» Task objective
Include no pictures. Output exactly the lines from the one that contains "Image resolution: width=640" through the final line of the entries.

» Data shown

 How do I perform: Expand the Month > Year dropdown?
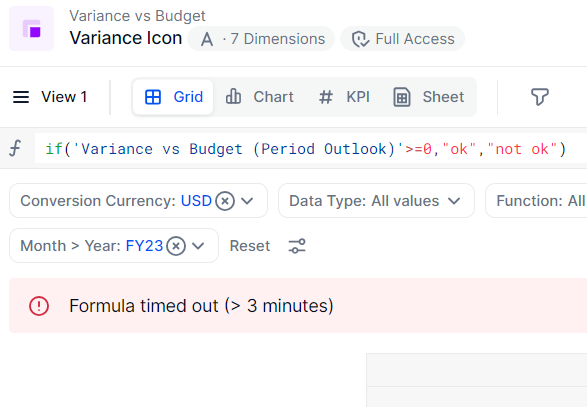198,246
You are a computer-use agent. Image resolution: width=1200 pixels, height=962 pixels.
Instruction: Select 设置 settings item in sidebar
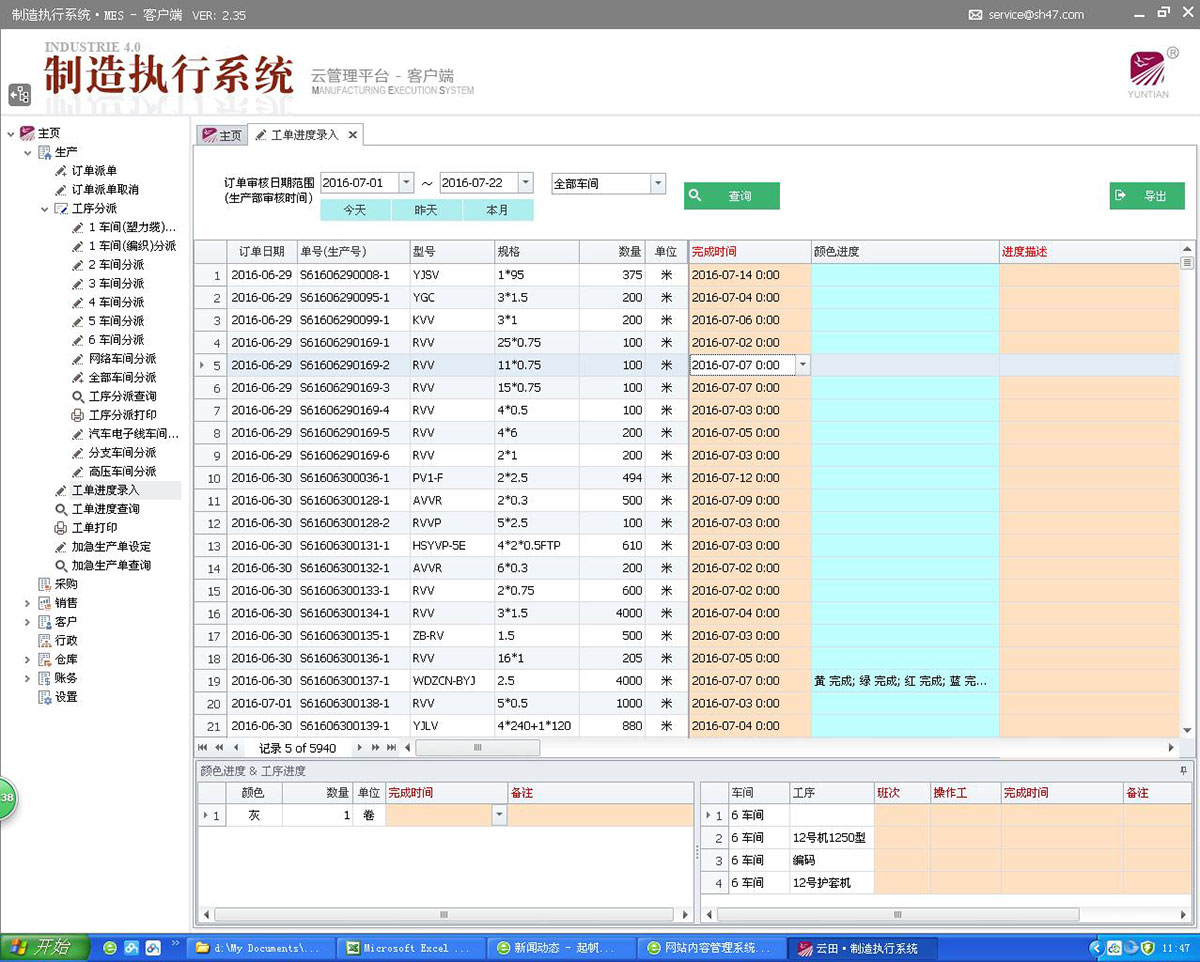66,697
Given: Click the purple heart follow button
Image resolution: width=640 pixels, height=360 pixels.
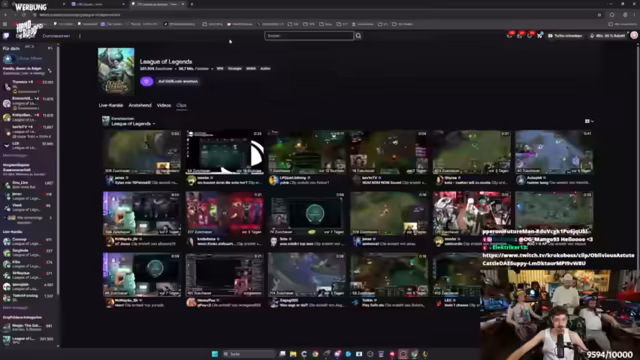Looking at the screenshot, I should (146, 81).
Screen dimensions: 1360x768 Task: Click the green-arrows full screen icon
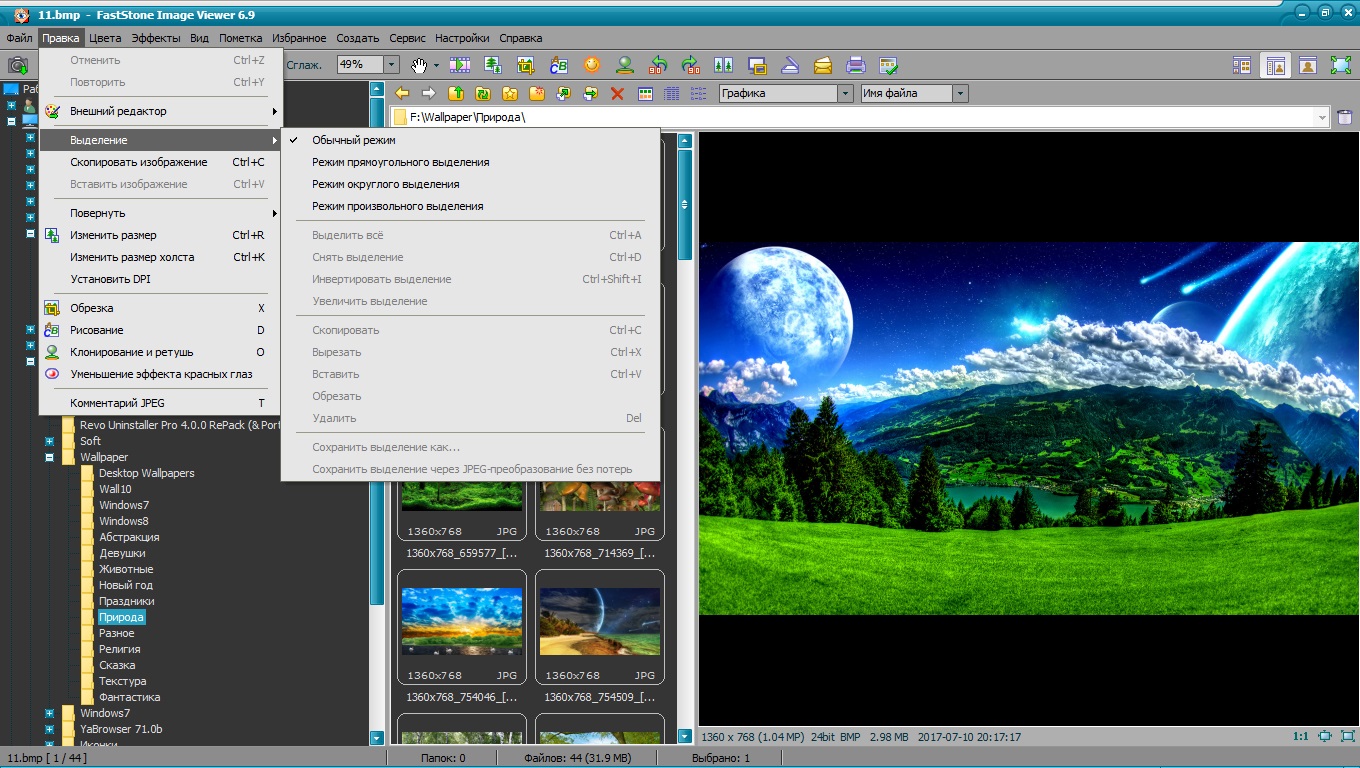(1341, 65)
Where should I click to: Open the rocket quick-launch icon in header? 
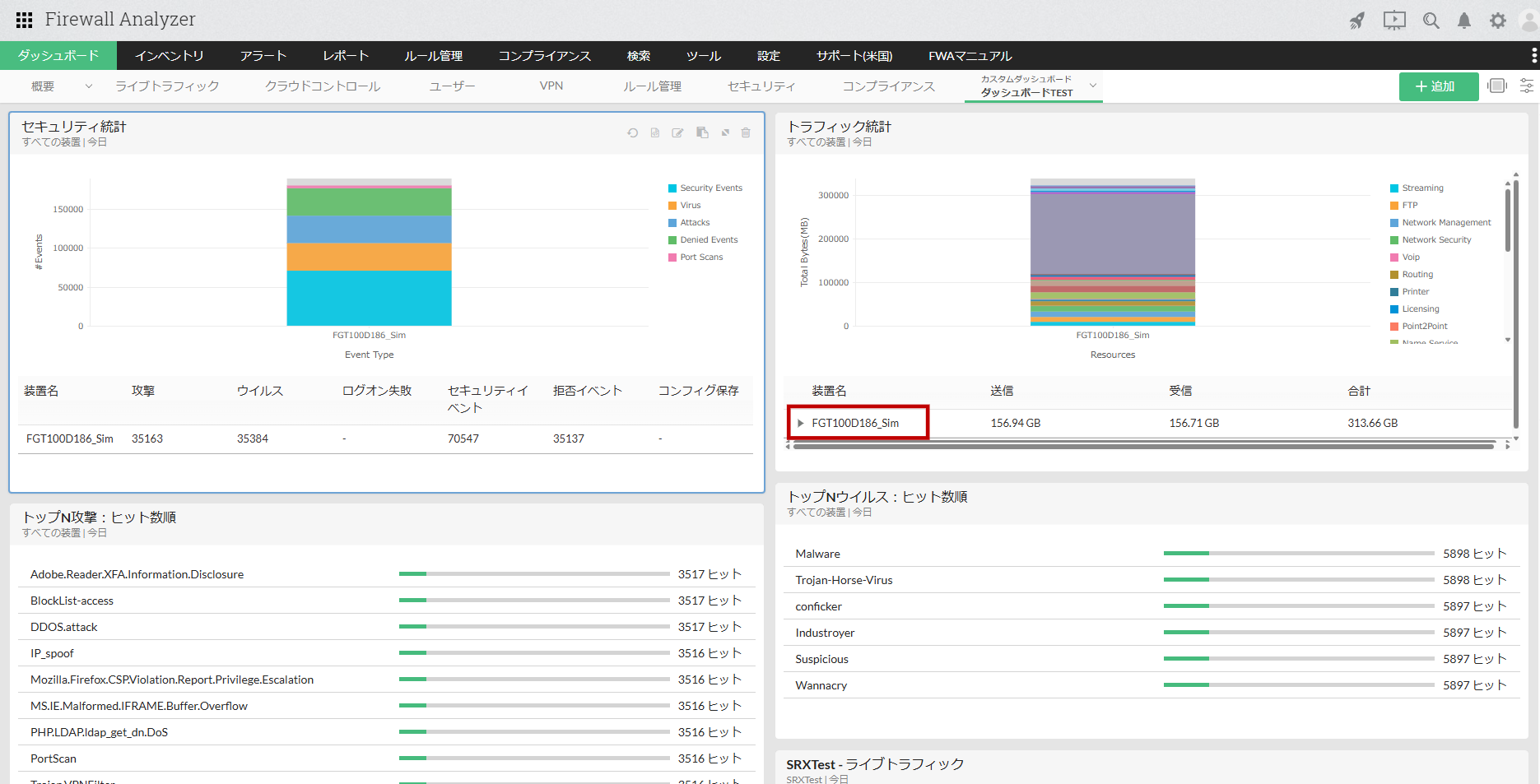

» Worked solution
Image resolution: width=640 pixels, height=360 pixels.
Looking at the screenshot, I should (146, 81).
Screen dimensions: 1360x768 Task: Click the green-arrows full screen icon
(1341, 65)
Where should I click to: Open the rocket quick-launch icon in header? 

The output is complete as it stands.